THE PROBLEM —
Apart from the pictures, print the data below exactly as given.

START RECORDS FOR THIS TASK

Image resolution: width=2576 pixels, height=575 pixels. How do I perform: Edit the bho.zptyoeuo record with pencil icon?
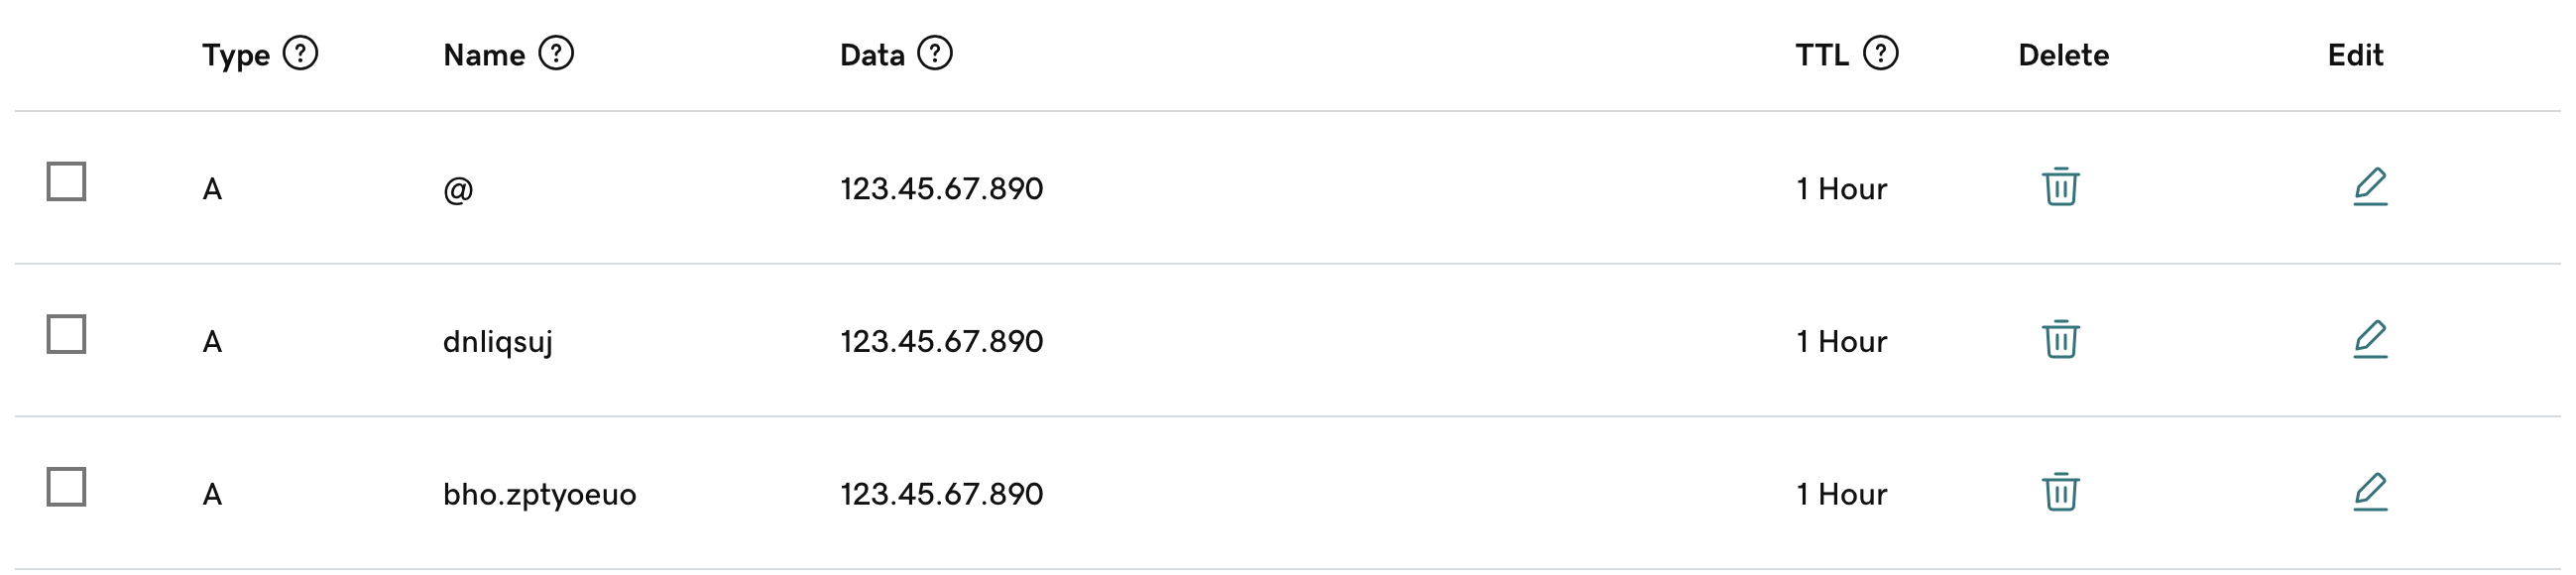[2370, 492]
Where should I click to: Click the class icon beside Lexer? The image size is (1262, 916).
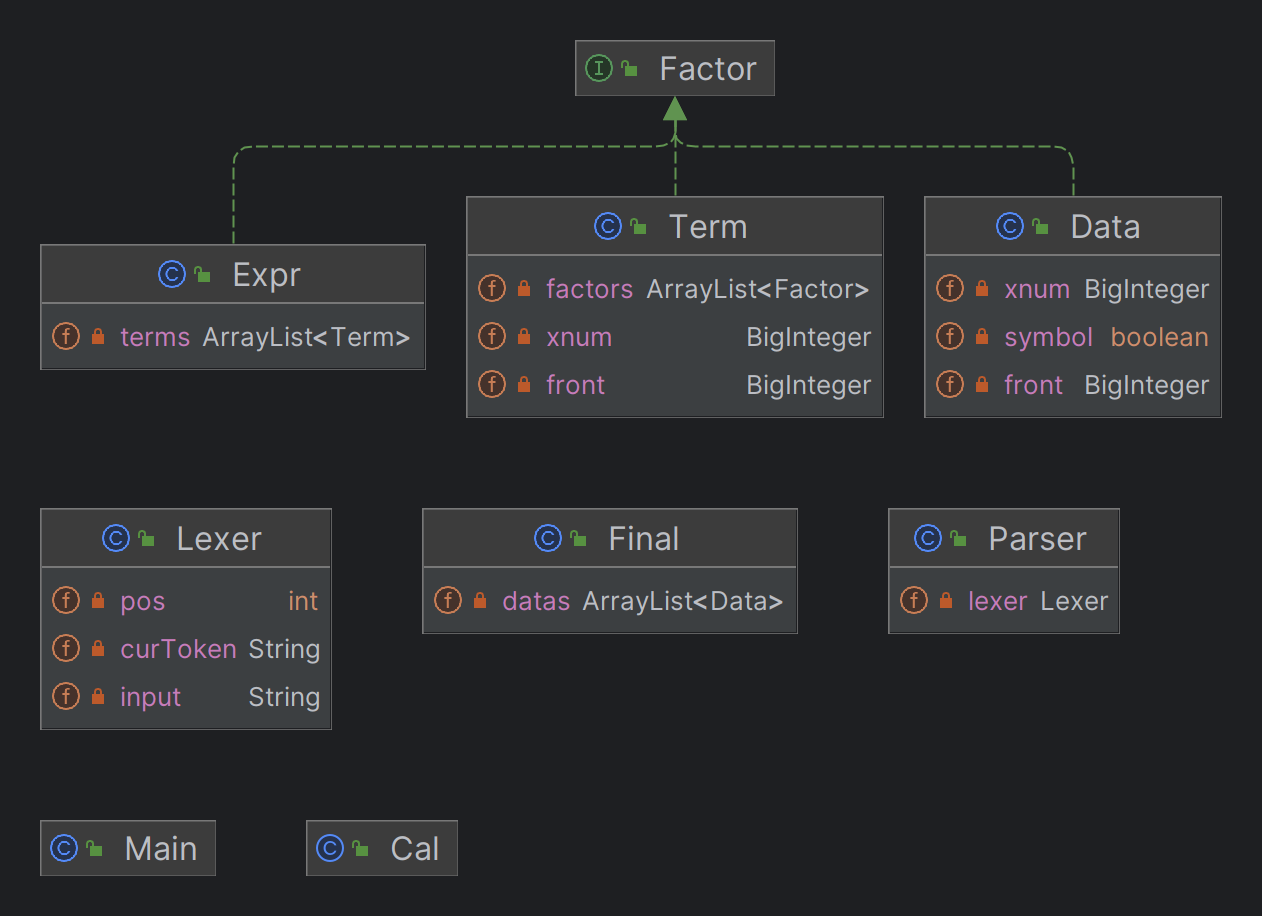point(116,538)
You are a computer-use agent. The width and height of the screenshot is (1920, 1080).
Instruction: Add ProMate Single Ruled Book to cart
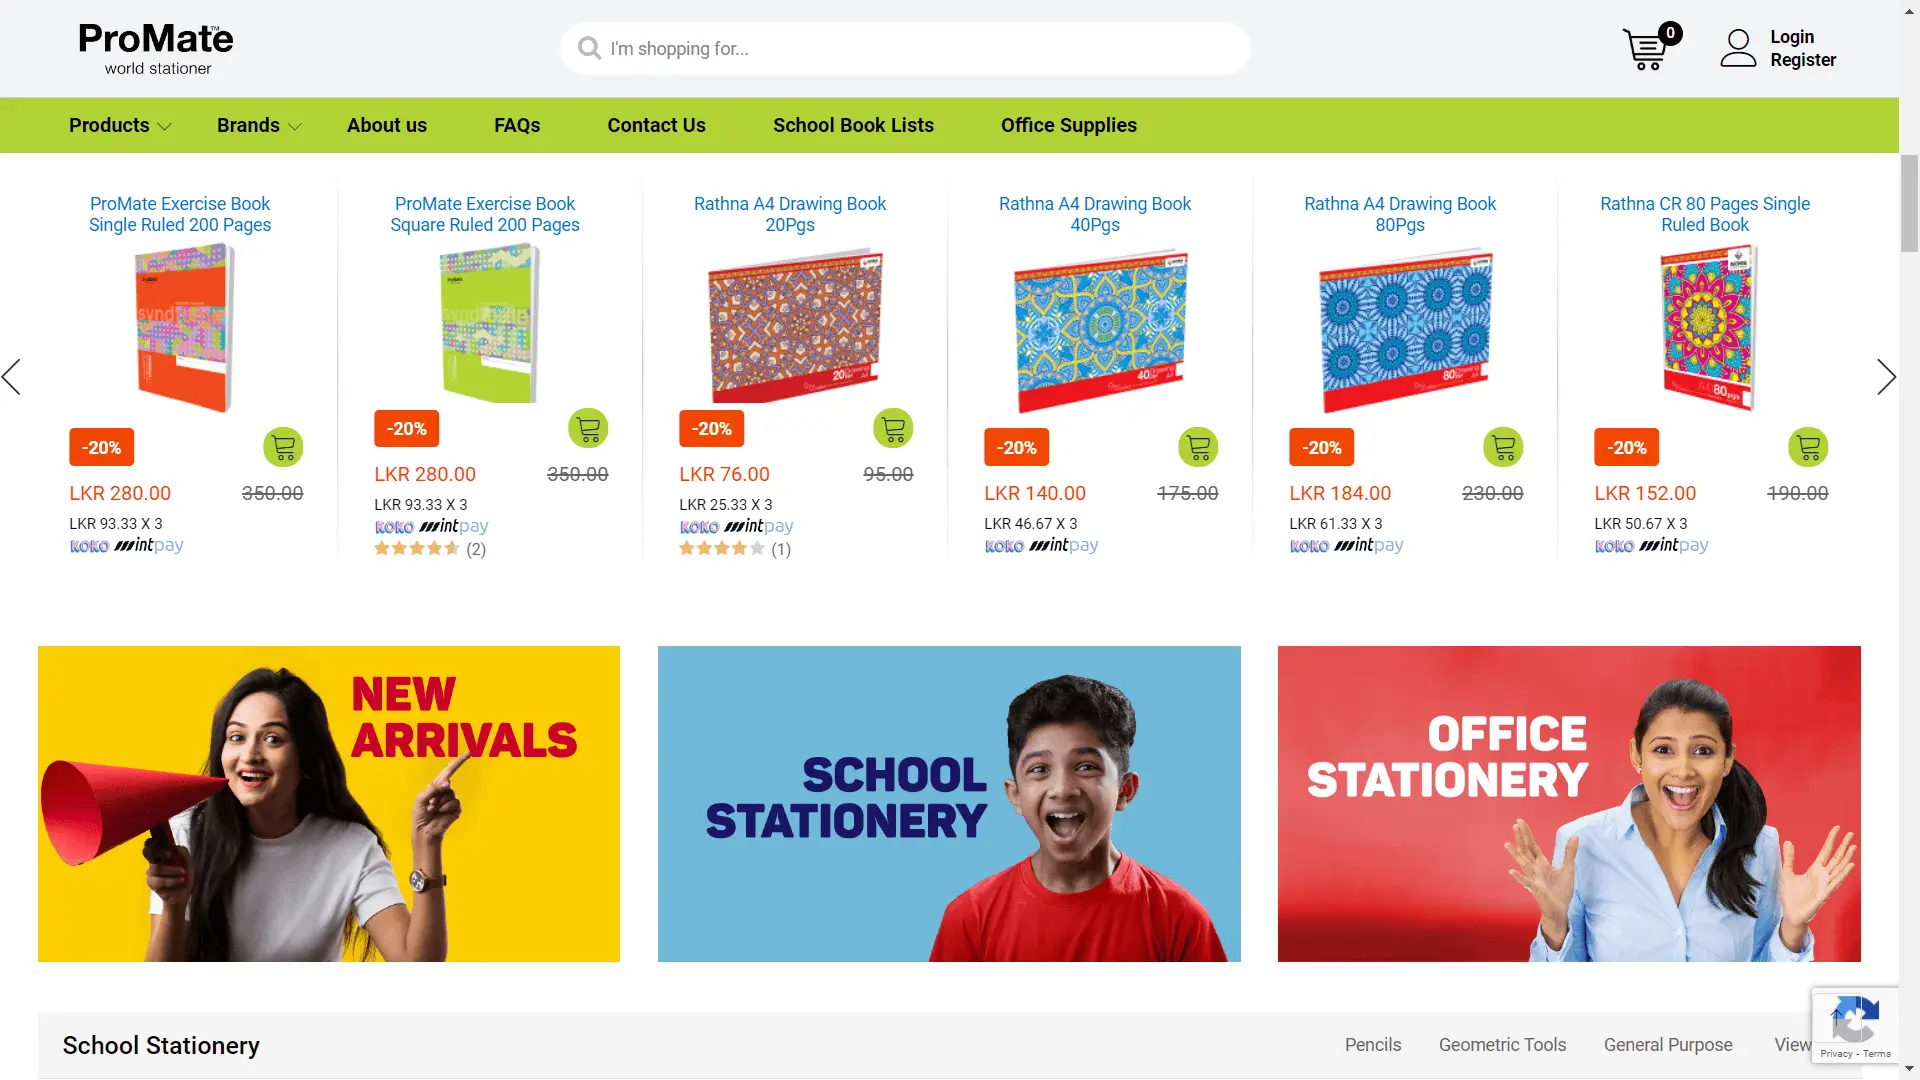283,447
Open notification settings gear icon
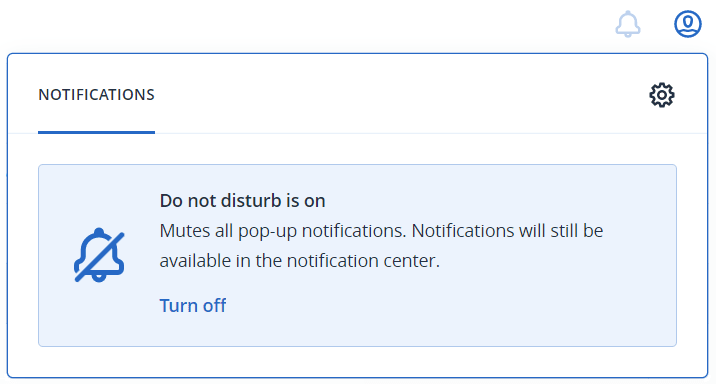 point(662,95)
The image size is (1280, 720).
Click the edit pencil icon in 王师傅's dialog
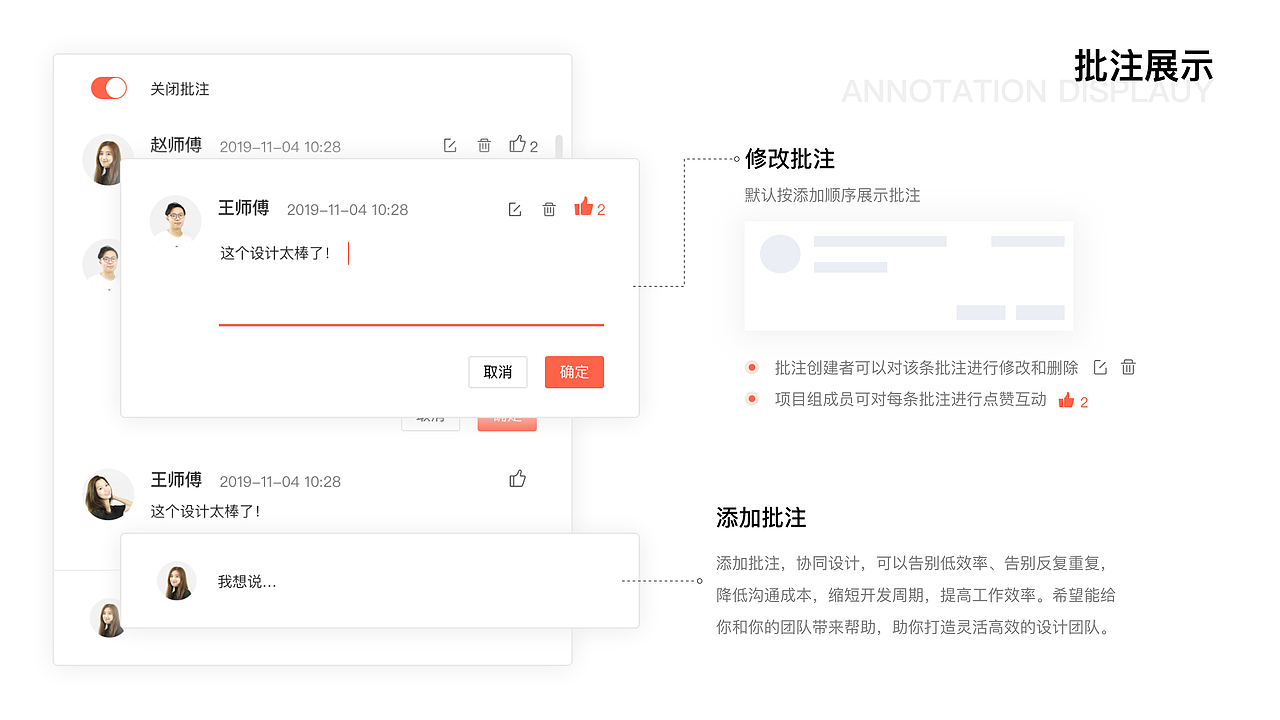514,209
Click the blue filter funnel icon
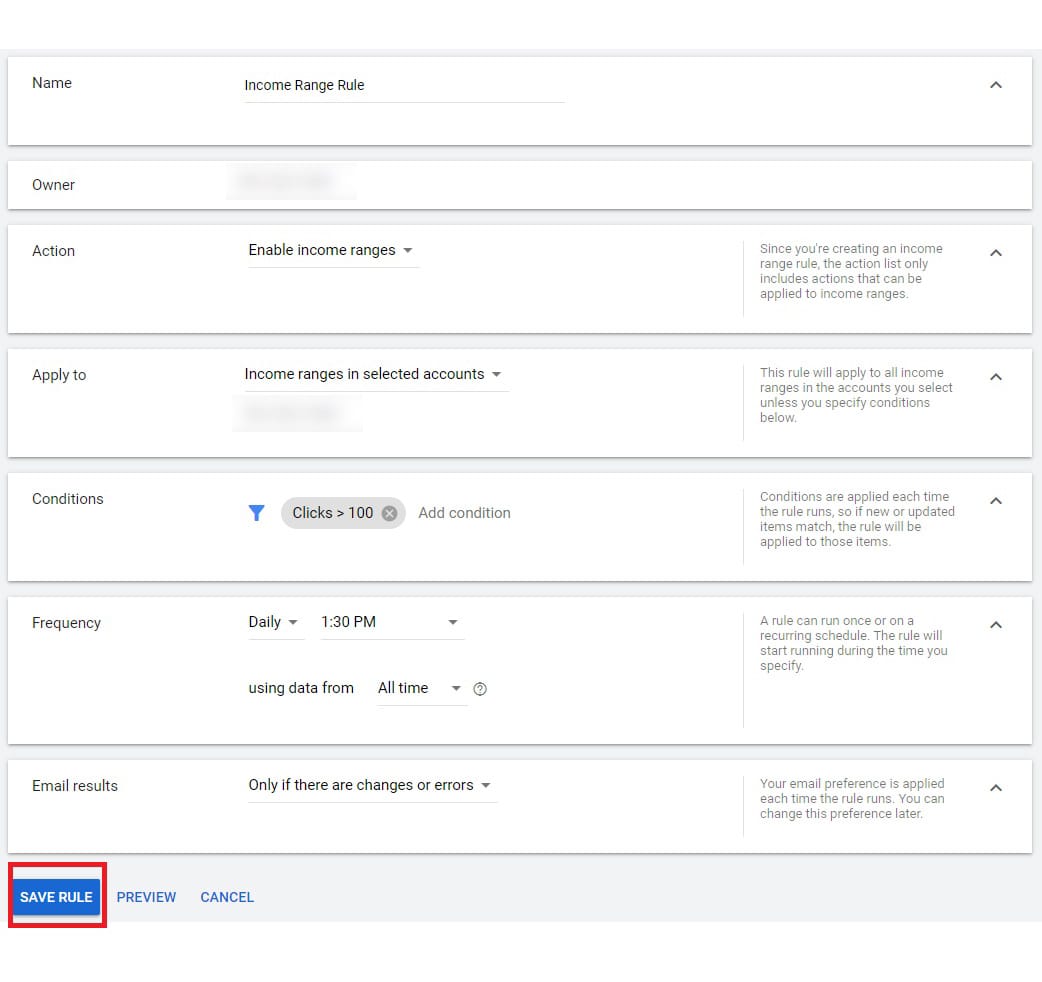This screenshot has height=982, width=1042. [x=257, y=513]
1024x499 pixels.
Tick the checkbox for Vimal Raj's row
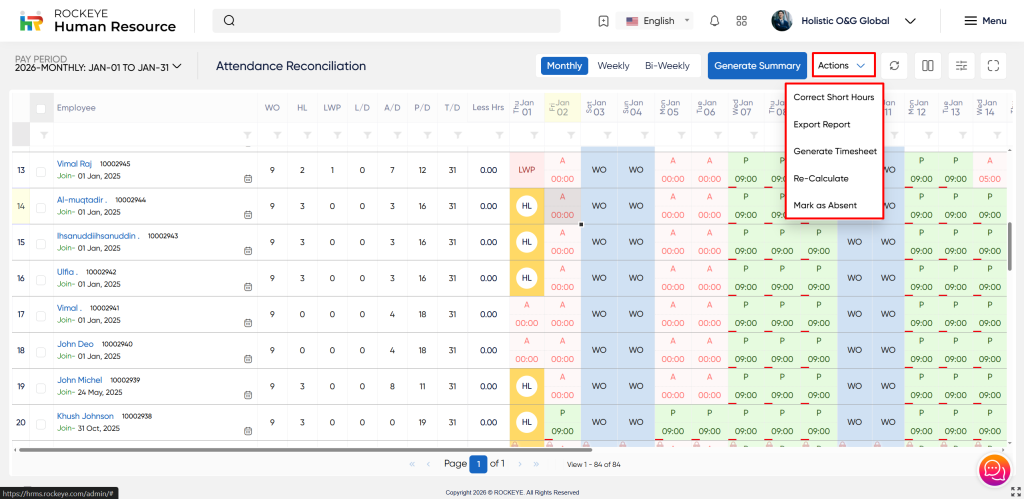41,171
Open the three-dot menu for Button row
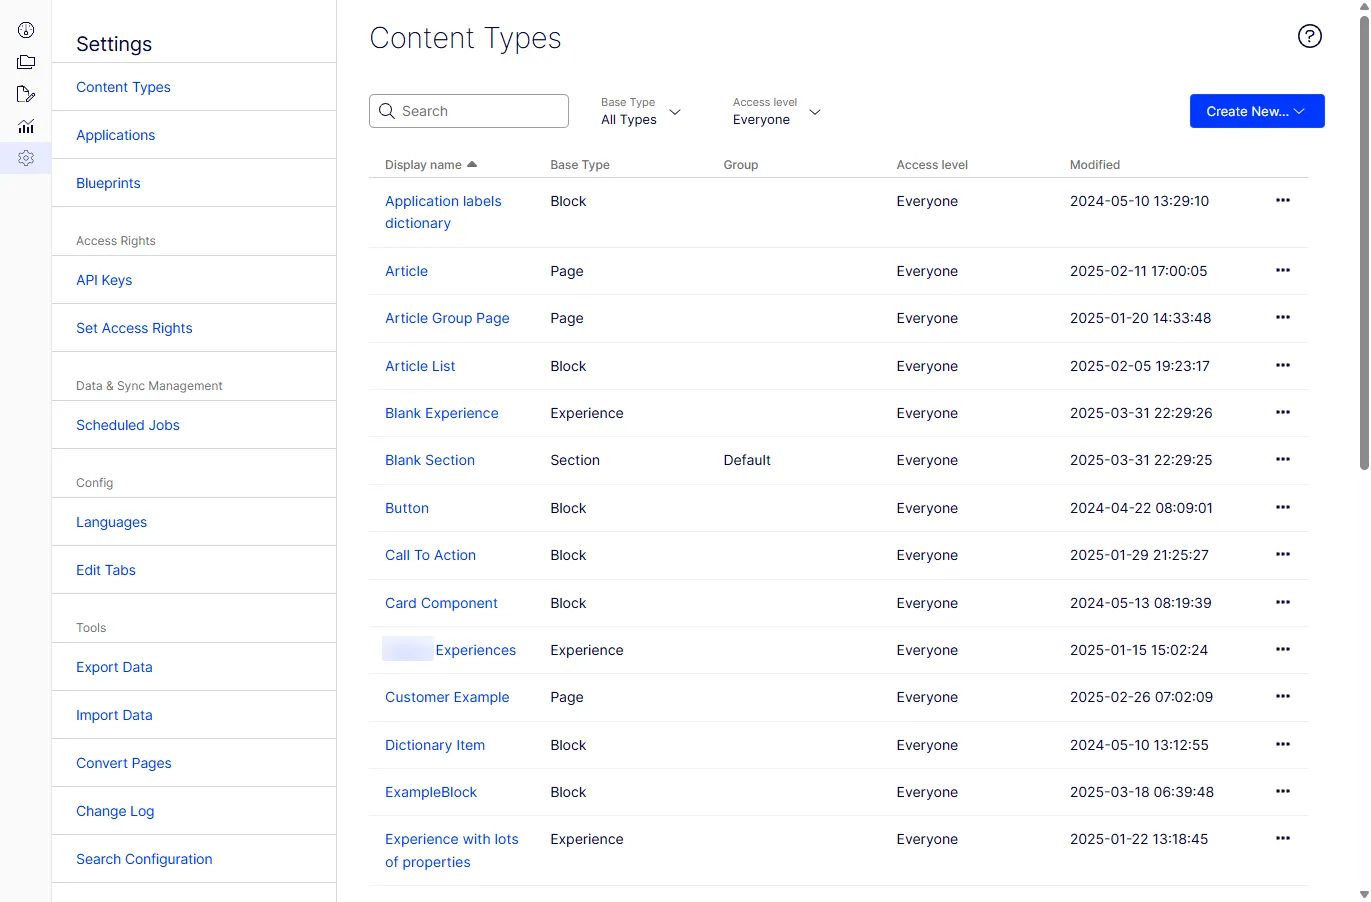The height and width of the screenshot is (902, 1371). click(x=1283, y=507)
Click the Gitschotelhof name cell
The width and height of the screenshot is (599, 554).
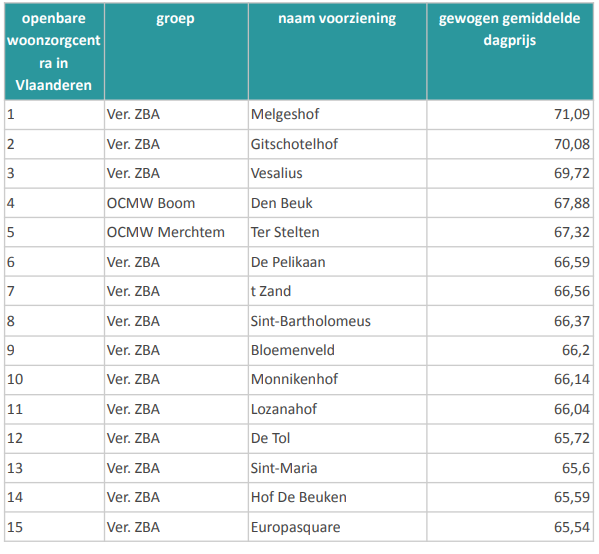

END RECORDS FOR THIS TASK

TASK RESULT —
Image resolution: width=2576 pixels, height=575 pixels. How do I perform: Edit the bho.zptyoeuo record with pencil icon?
[2370, 492]
Where should I click to: Click the class icon beside Lexer? The image size is (1262, 916).
point(116,538)
You are a computer-use agent. The width and height of the screenshot is (1920, 1080).
Instruction: Add ProMate Single Ruled Book to cart
283,447
Open notification settings gear icon
 point(662,95)
The image size is (1280, 720).
Click the edit pencil icon in 王师傅's dialog
514,209
Click the blue filter funnel icon
This screenshot has height=982, width=1042. [x=257, y=513]
1024x499 pixels.
Tick the checkbox for Vimal Raj's row
41,171
Open the three-dot menu for Button row
The height and width of the screenshot is (902, 1371). click(x=1283, y=507)
Click the Gitschotelhof name cell
The width and height of the screenshot is (599, 554).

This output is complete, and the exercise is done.